* **How to complete this task**: Your answer must be the full set of records, repeated exactly.

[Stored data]
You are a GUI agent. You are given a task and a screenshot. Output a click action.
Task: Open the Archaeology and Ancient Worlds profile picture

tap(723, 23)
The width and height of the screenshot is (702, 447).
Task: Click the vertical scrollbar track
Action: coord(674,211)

* **Expected answer**:
You are a GUI agent. You are given a task and a screenshot. Output a click action.
Task: Open the Archaeology and Ancient Worlds profile picture

tap(723, 23)
The width and height of the screenshot is (702, 447).
Task: Click the vertical scrollbar track
Action: coord(674,211)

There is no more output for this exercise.